Does Salt Curing Ampalaya Reduce Bitterness?May 14, 2017
As children, if there was a magical fruit that could make vegetables taste like chocolate, we’d be scarfing down the stuff like there’s no tomorrow. While adults tend to grow out of our aversion to most greens, some vegetables retain their fear factor status, namely, ampalaya. Its telling demeanor with its bumps and ridges does little to hide its most well-known characteristic: an intense bitterness familiar to its victims. It’s been said that a short soak in a light sprinkling of salt will eliminate or, at the very least, reduce ampalaya’s bitterness. An old wives tale spouted by mothers and grandmothers alike is put to the test, does this brief curing process actually affect the vegetable’s flavor or is it just hearsay giving us false hope?
We test this method to see if it actually makes our ampalaya more palatable. We prepared three different thicknesses of the slices, a cup of each from one millimeter to a centimeter thick and each soaked in half a teaspoon of salt for varying time periods of five to twenty minutes. We cut the vegetable in varying widths to find out if the salt only affected the surface of each slice or penetrated to the center. We let the mixture sit for five, ten, fifteen, and twenty minutes, to test if time affects how much bitterness the salt draws out from the ampalaya. After soaking, the slices are washed in water, supposedly less bitter, and ready to be cooked.
After each cup has soaked for the respective time period and washing the sliced ampalaya, the raw slices are noticeably limp and are slightly translucent. In each of the cups where the vegetable was soaking, cloudy water collected at the bottom—if the tales are to be believed, the water is the culprit behind the intense bitterness of vegetable.
When eaten, the ampalaya still retains some of its crunch but with a salty bite battling with the vegetable’s flavor instead of just a hit of the usual bitterness.

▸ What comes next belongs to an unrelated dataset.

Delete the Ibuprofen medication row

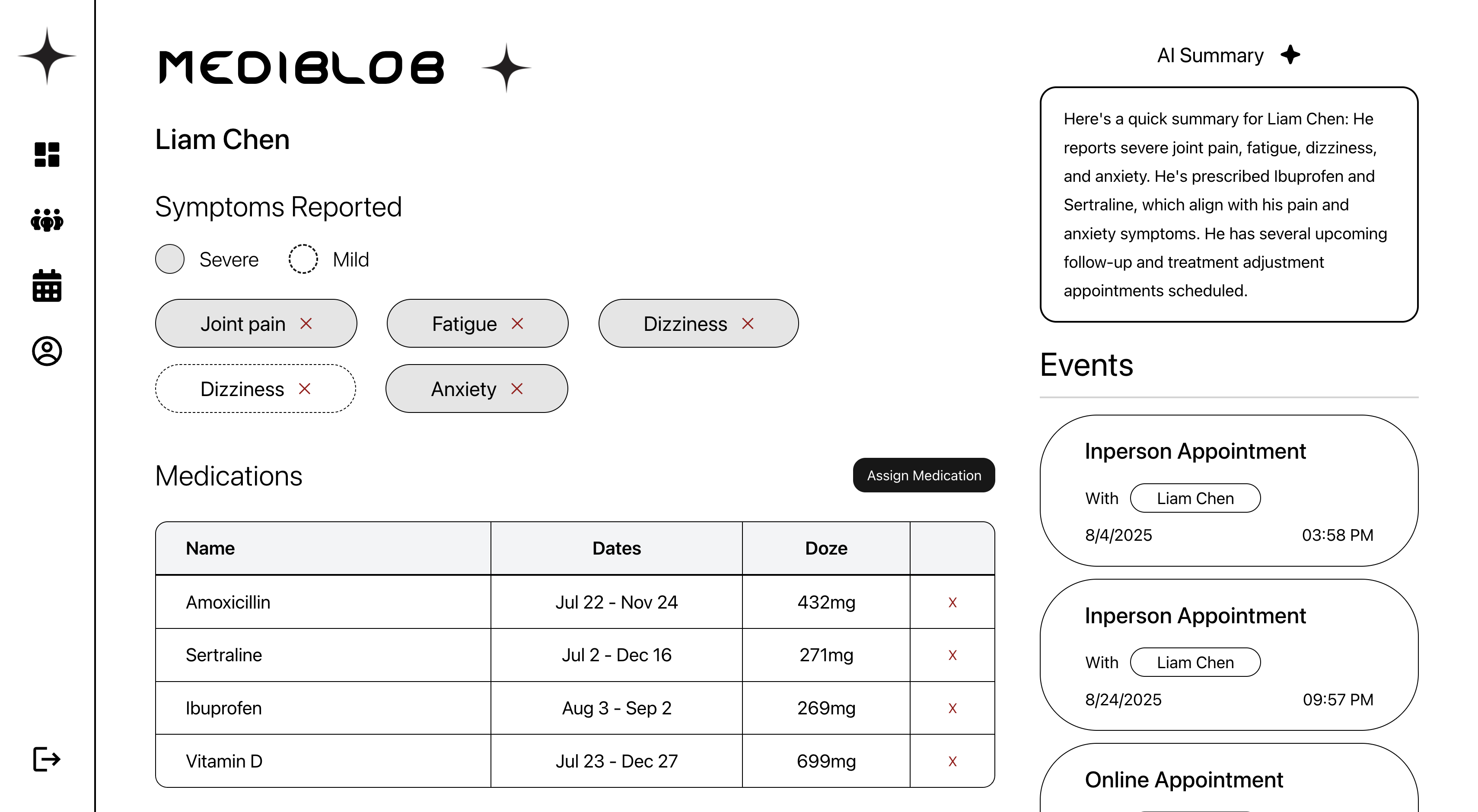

The different thicknesses proves that the salt had very poor penetration, despite having different soaking times. Though the thinner slices picks up the salt better than its thicker counterparts, in the those slices the centers were still as bitter as before the salting process.
Despite having soaked these bad boys in salt for longer than necessary, the only notable difference in terms of taste was that the salt overpowered the bitterness. After tasting the water excreted by the ampalaya slices, the liquid only tasted slightly bitter—it seems that the offensive bitter flavor has more to do with the vegetable’s flesh than its liquid. Salt curing the ampalaya makes the vegetable more palatable, the salt counters the bitterness, though a trade-off to making it more approachable is losing its crunch and firmness. If you’re planning on making a crisp salad featuring this veggie, salt curing might not be the best option but if you plan on sautéing or stewing these, this method will help flavor your dish, though it’s more effective with thinner slices.